In my view, there is no point in “walking around” with your real legs in VR, or having the human shape at all. Think of it as a PAL/NTSC converter from human to VR-entity which may or may not be human in different situations. There is no human dinner, concert or even mountain of importance in there. You may be e.g. a spaceship flying in the heat of a quasar, or a building bot with 360 view of its surrondings that moves along the eye focus and feels nearby constructions with its ”skin”. That’s what I was talking about in the root comment (that’s still naive and narrow-minded compared to what is to come). Sorry for this analogy, but most of comments against vr are like “we don’t need modern cities because these are not built for horses”. Yes, no horses, no haystacks, no blacksmiths. It doesn’t mean people will not rush into the city once it’s built with all the infra.


I think people are just responding to how much hype there is. Yes it is cool, immersion feels fun and different. Lifting up that jar and looking at the alien in the first room in Alyx was very cool.
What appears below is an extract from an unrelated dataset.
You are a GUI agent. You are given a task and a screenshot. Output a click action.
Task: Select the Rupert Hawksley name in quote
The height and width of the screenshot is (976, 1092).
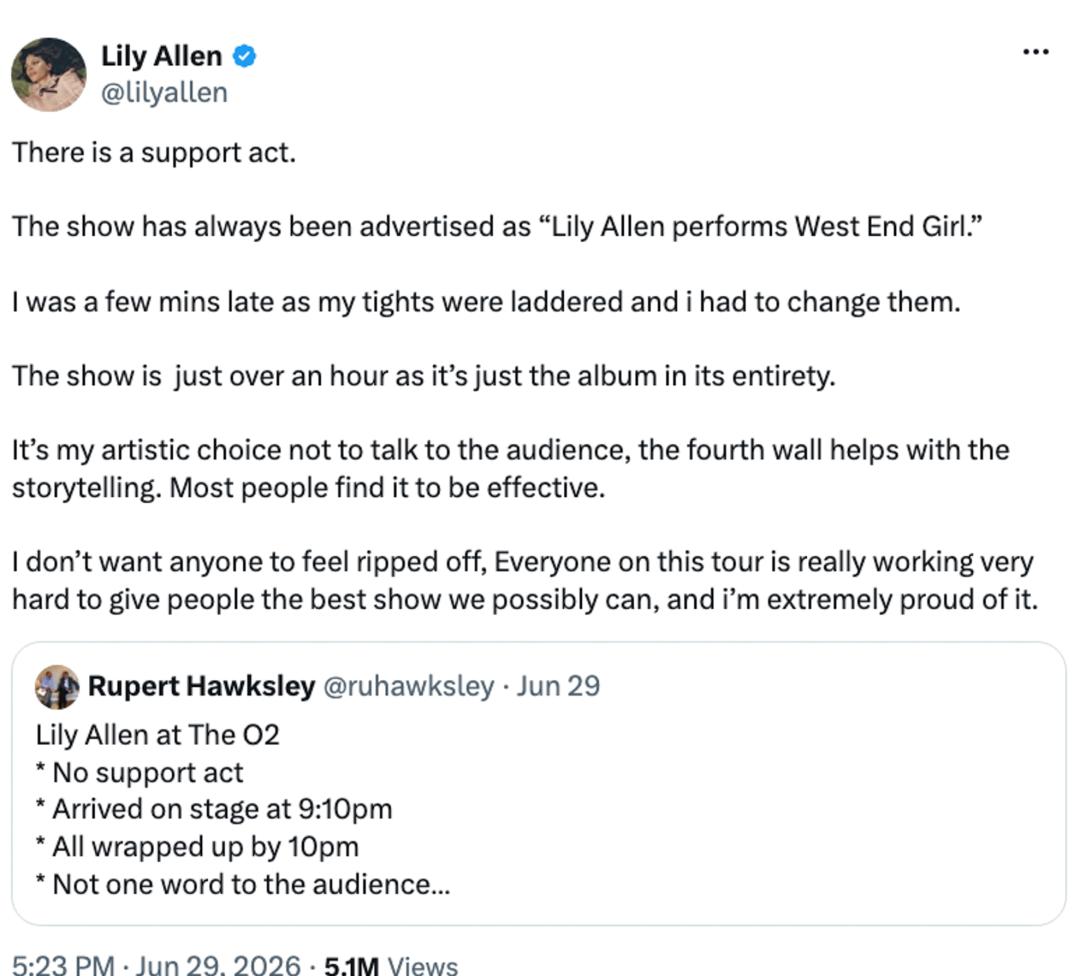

But its just a new way of looking at pixels on a screen. You can't actually "do" anything that you can't already do now.

You can pretend to fly the moon. You can simulate going on an adventure. Its all just entertainment.


Try meeting with other people. Particularly people you care about. That’s the value prop, and is why Facebook is all-in. Not because of entertainment.


>This is not something to ignore and dismiss, unless you think Zuck is a complete idiot.

Well...


unixbeard1337, I hate to break it to you, but Zuck is not a complete idiot.


> A lot of the products and services that were build using Blockchain could just have used a normal RDBMS.

That's how you dismiss the value and can't understand


I'm going to go ahead and ask you to get off my lawn.


I've seen all kinds of demographics and localities on HN. What would be the new HN then?